Apple responded to today's launch S4 by sending out marketing chief Phil Schiller to talk down Samsung, its products and Android generally. But big headlines from blogs and news sites fall far short of offering a competitive product. The fruit-logo company rarely sends anyone on such a talking-down door. Surely someone is worried in Cupertino, Calif.
Even a year ago, the electronics giant wouldn't have been so bold as to launch here, but Samsung's brand acceptance is up, in part because of the success of Galaxy S III and Galaxy Note II and some aggressive and creative marketing. Samsung also benefits from high-profile conversions, like prominent Mac journalist Andy Ihnatko switching to the S3 from iPhone 4S.
Samsung Soars
To say Samsung is on a roll is an understatement. During 2012, the company captured the No. 1 spot for all handsets and also smartphones. For the full year, as measured in actual phone sales to end users, Samsung share reached 22 percent -- that's from 385 million units, according to Gartner. Share was a tad higher for fourth quarter: 22.7 percent. Meanwhile Samsung smartphone sales soared 85 percent or nearly four times that of Apple.
Samsung's sales success strongly weighs against Android, not just Apple. During fourth quarter, Android smartphone share rose to 69.7 percent from 51.3 percent a year earlier. By comparison, iOS fell to 20.9 percent from 23.6 percent. Samsung sold so many smartphones, it accounted for 42.5 percent of all Android sales in the category.

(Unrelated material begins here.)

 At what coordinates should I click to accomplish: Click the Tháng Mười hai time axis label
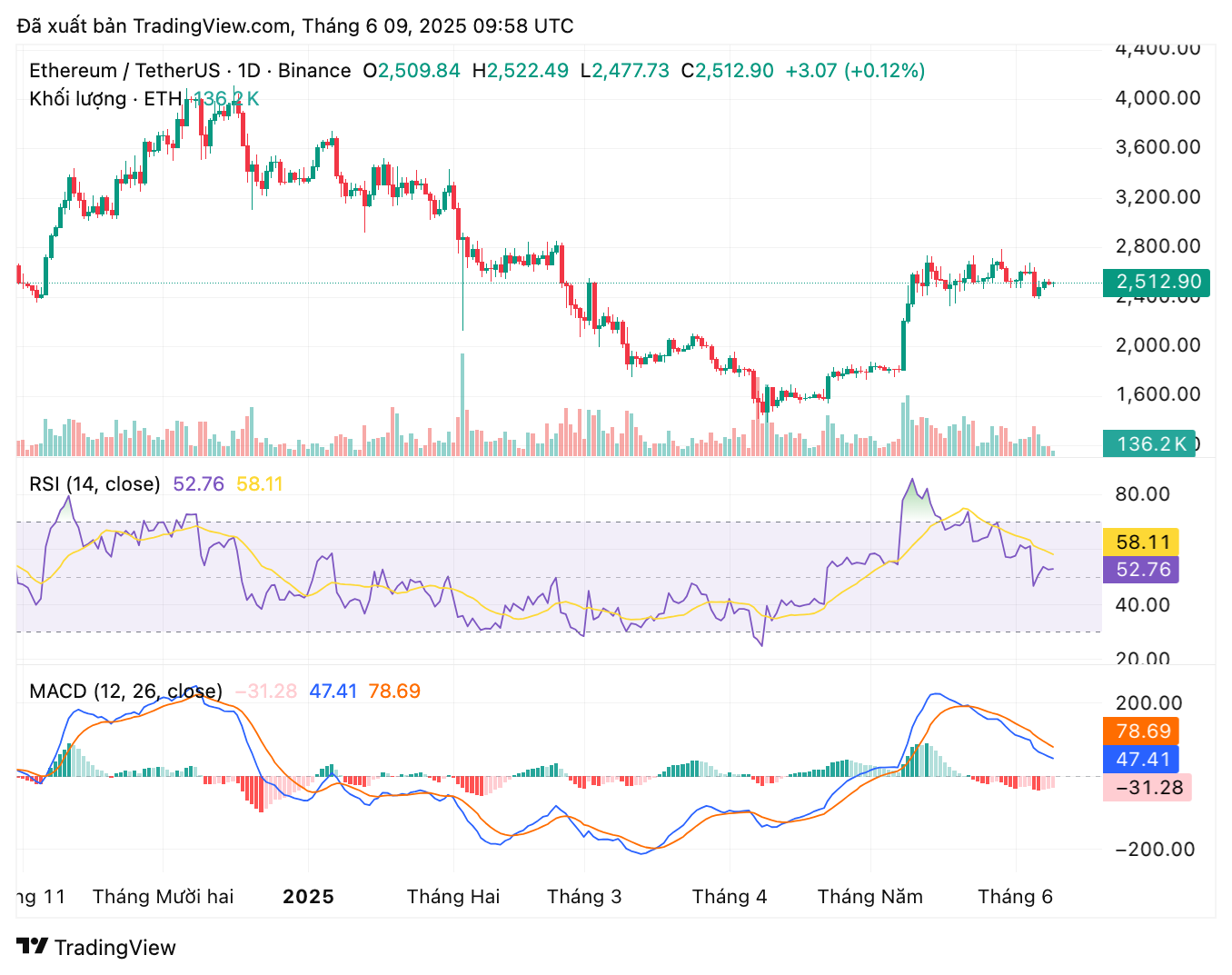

"The Android brand is being overshadowed by Samsung's brand with the Galaxy name nearly a synonym for Android phones in consumers' mind share", Anshul Gupta, Gartner principal research analyst, says. Samsung's success is mixed for Android as a platform. The South Korean company, and not Google, largely controls customers' experience via TouchWiz UI and other features.
Dollars and Sense
Mobile makes huge contributions to Samsung's bottom line. For Q4, the South Korean electronics giant reported revenue of about $52.45 billion and $6.55 billion profit. Mobile division revenue was $25.35 billion, and Samsung credits success largely to two devices -- Galaxy S III and Galaxy Note II. Interestingly, Samsung mobile ASPs are rising, and analyst data shows expansion across the globe -- particularly markets once dominated by Nokia, China among them. Samsung credits sales to emerging markets as a bright point for the quarter.
They also happen to be where all the big sales growth is and where Samsung displaces, or replaces, leader Nokia. IDC predicts that emerging markets -- Brazil, China and India, particularly -- will be the biggest growth areas for smartphones, which accounted for 45 percent of all handset sales in Q, according to Gartner.
Apple struggles to get beyond the wealthiest consumers in this markets because:
- Subsidies make selling prices higher
- Contract commitments are required in countries where non traditionally are required
For example, "China is a massive growth prospect, but Apple is not making the market share impact there that it is in other markets", Nicole Peng, Canalys China research director, says. By contrast, Samsung is a top vendor there elsewhere.
Unquestionably, Samsung blindsided Apple, much the way the American company did to competitors BlackBerry and Nokia. They didn't see iPhone coming. Clearly Apple execs expected much less success from the so-called copycat.